Other than that, every other pick lost value — by a pretty substantial margin. Cameron Latu was an 87-rank reach, while Robert Beal Jr. was picked almost 50 ranks ahead of where he was on the consensus board. The 49ers are often fairly odd, but they generally tend to find value.
The Worst Picks in the 2023 NFL Draft
What gives the consensus big board the right to grade the draft? Well, it does an excellent job of predicting player outcomes in the draft. Both Pro Football Focus and OverTheCap have looked at how the consensus big board does at determining how good the players they rank end up performing — one by using PFF Wins Above Replacement (WAR) and the other by using second contract value.
Timo Riske at PFF first found that the board does an excellent job at predicting the draft, finding that at any particular pick, there was an 80 percent chance that the player of that rank had been drafted — which is to say that by pick 100, the 100th-ranked player was 80% likely to have been picked.
More importantly, the consensus big board only lagged slightly behind in predicting WAR compared to the NFL at large. Because the big boards aren’t positionally adjusted (specifically by giving quarterbacks a big boost) like the draft is, the consensus big board was essentially identical to the NFL in predicting wins above replacement pick for pick.
“The major takeaway here is that after removing the bias for quarterbacks,” said Riske, “the consensus is just as good as the NFL Draft at ranking prospects, at least for the first three rounds of the draft. This is an astonishing result when you consider that there are several reasons why the NFL Draft should run away with it.”
MORE: Top 50 2024 NFL Draft Prospect Watchlist
Jason Fitzgerald of OverTheCap found the same, noting, “Overall, regardless of what extra information teams have and all the extra prep work that goes into the draft. The ‘amateur’ draft process is pretty solid at identifying most players who will be drafted and producing overall outcomes that are not that far off from the actual NFL results despite having less resources on hand and should be capable of producing some pretty accurate simulations of draft outcomes.”
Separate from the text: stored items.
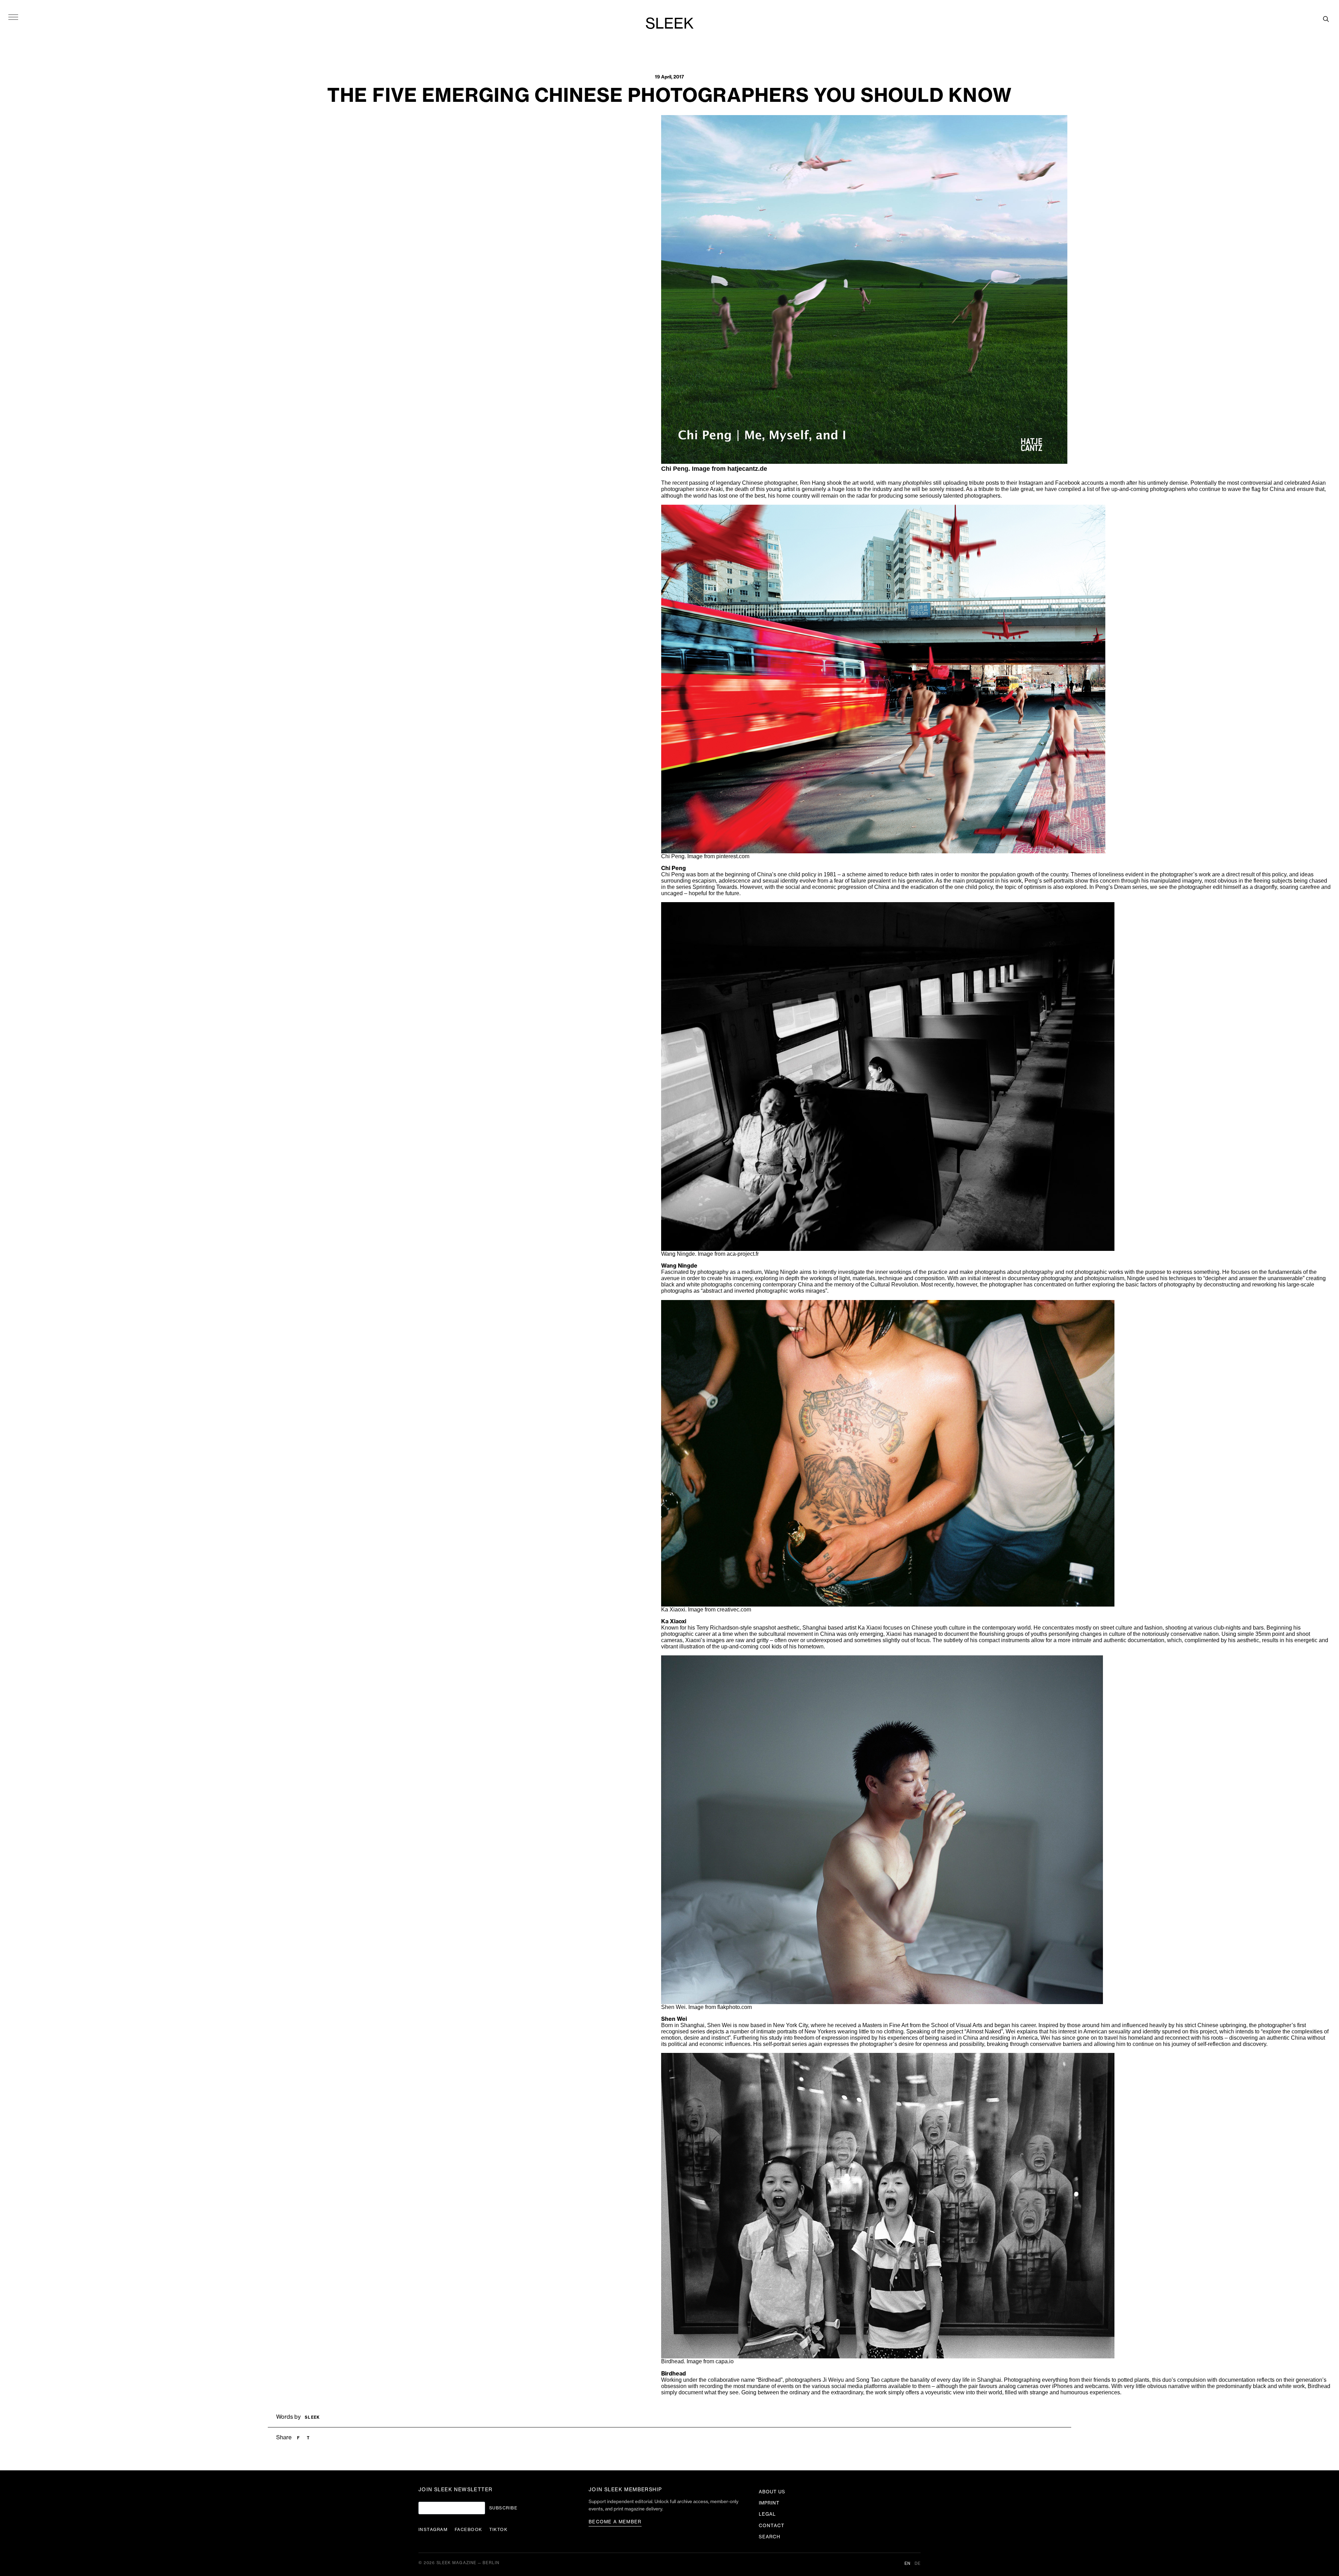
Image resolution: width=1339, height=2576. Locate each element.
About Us (772, 2492)
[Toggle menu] (13, 17)
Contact (772, 2525)
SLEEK (669, 24)
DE (918, 2564)
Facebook (468, 2530)
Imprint (769, 2503)
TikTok (498, 2530)
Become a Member (615, 2522)
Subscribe (503, 2508)
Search (769, 2537)
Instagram (433, 2530)
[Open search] (1326, 19)
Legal (767, 2514)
While Riske focused on the first three rounds, Fitzgerald looked at the entire draft and found that the consensus big board is slightly better at predicting second-contract outcomes from picks 128 to the final pick of the draft. Not only that, the players who weren’t picked by NFL teams but were signed as undrafted free agents substantially outperformed the undrafted free agents who were not listed on the board.
It’s not a death sentence to pick poorly, nor is it a guaranteed championship ring to pick well against the board. But the odds are generally against teams who didn’t pick value at positions that matter.